Working for the first time since placing fourth in the April 15 Arkansas Derby (G1), the Keith Desormeaux trainee clocked a bullet in :47, the fastest of 22 moves at the distance on the day. Churchill clockers caught the colt in splits of :11 4/5, :23 1/5, and :35 1/5, with a five-furlong gallop out in :59 3/5, out to six furlongs in 1:13 3/5.
Lanerie, who will ride Steve Asmussen-trained Lookin at Lee in the Kentucky Derby Presented by Yum! Brands (G1), hopped aboard the pickup work mount after jockey Kent Desormeaux remained in California due to a travel booking error.
"He seems hard to get a gauge on, because he only does whatever you ask him to do," Lanerie said. "Working by himself, I think he's a little lazy, a little laid back, so I kind of got after him a little bit ... he's got a lot of flesh under you, he's a big horse, and he ran second in the Rebel Stakes (G2) against some good horses, so he's got to be a good horse."

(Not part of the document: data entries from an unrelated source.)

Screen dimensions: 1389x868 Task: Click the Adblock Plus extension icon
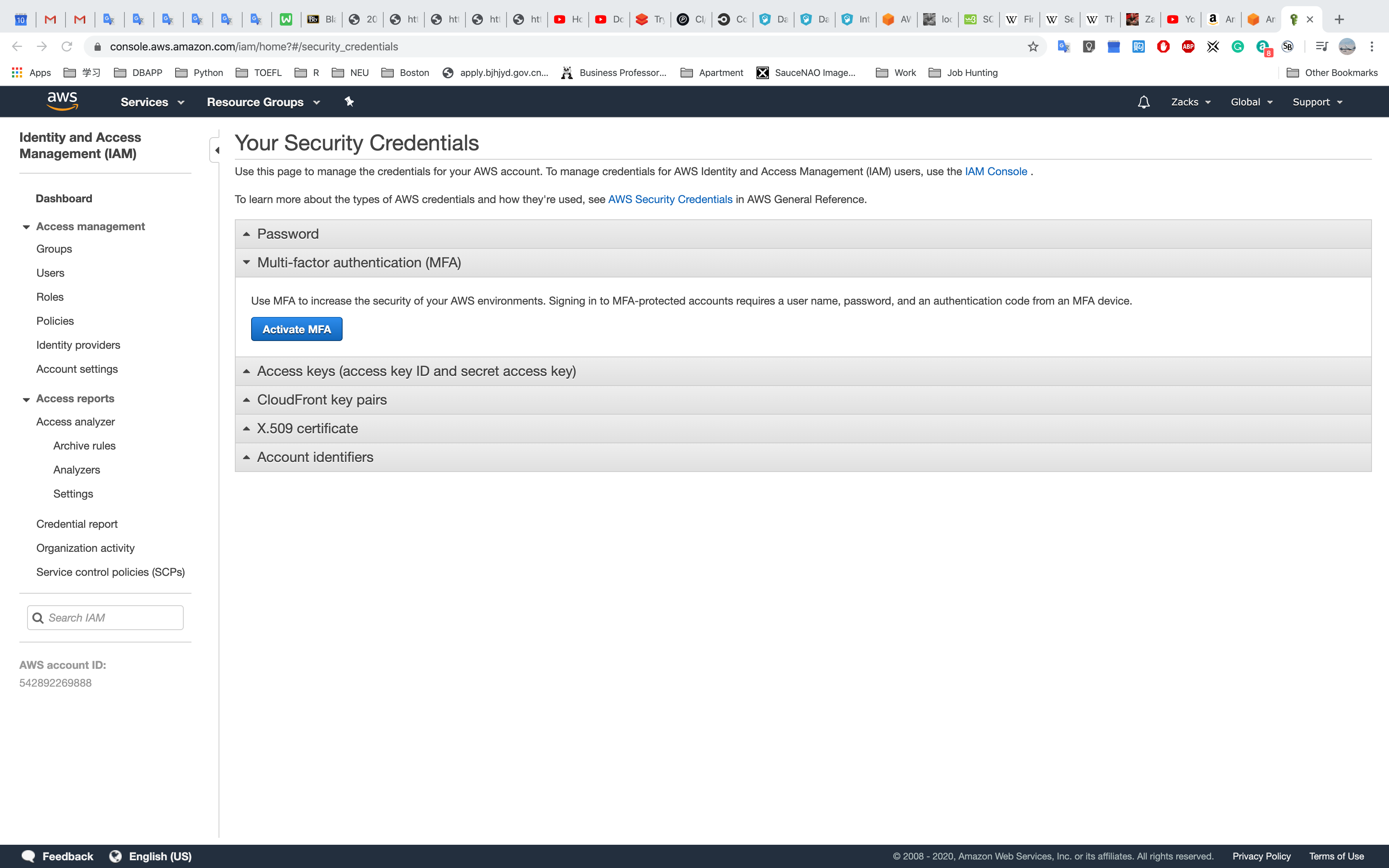[x=1188, y=46]
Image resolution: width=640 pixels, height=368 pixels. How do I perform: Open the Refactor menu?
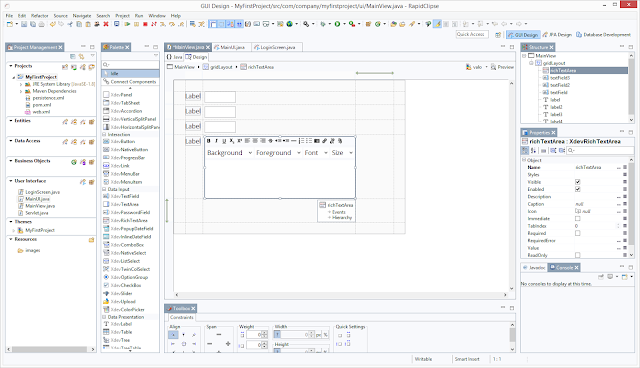point(40,16)
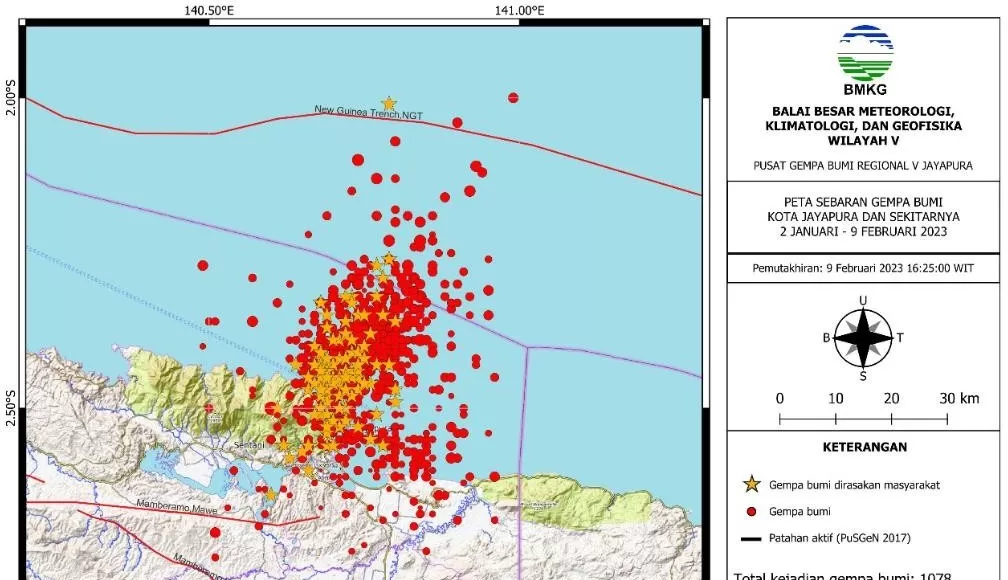The height and width of the screenshot is (580, 1008).
Task: Click the compass rose on the map panel
Action: [x=863, y=337]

"I thought it was good," Clark added. "Corey said he had to ask him a little bit, which is what is normal for that horse. He is very, very obedient. He can be a character a lot of times, but when he gets on the track he just waits for instruction.
"He's funny that way, because in the post parade he likes to get very enthusiastic, and Kent (Desormeaux), when he rode him the last time, thought, 'this horse is going to run off with me,' he was so strong. But he broke sharp and then was just like, 'OK, here I am. What next?'
"We like that about him. That's Keith's running style, to kind of sit back a little bit, relax, get a breath, and then come to the end. So (Sonneteer's) natural tendancy lends toward Keith's style."
With his fourth in the Arkansas Derby and a runner-up finish by two lengths to Malagacy in the March 18 Rebel at odds of 112-1, Sonneteer has kept good company. But he has yet to find the winner's circle in 10 starts, and has history against him. The last maiden to win the Kentucky Derby was Broker's Tip in 1933, joining Buchanan (1884) and Sir Barton (1919) as the only contenders to enter the Run for the Roses winless and emerge victorious.
"He's just constantly maturing, growing, getting bigger, coming into himself," Clark said. "I think he likes a distance, he likes to go a little bit further, and that closing kick is helpful... I think we've got a shot."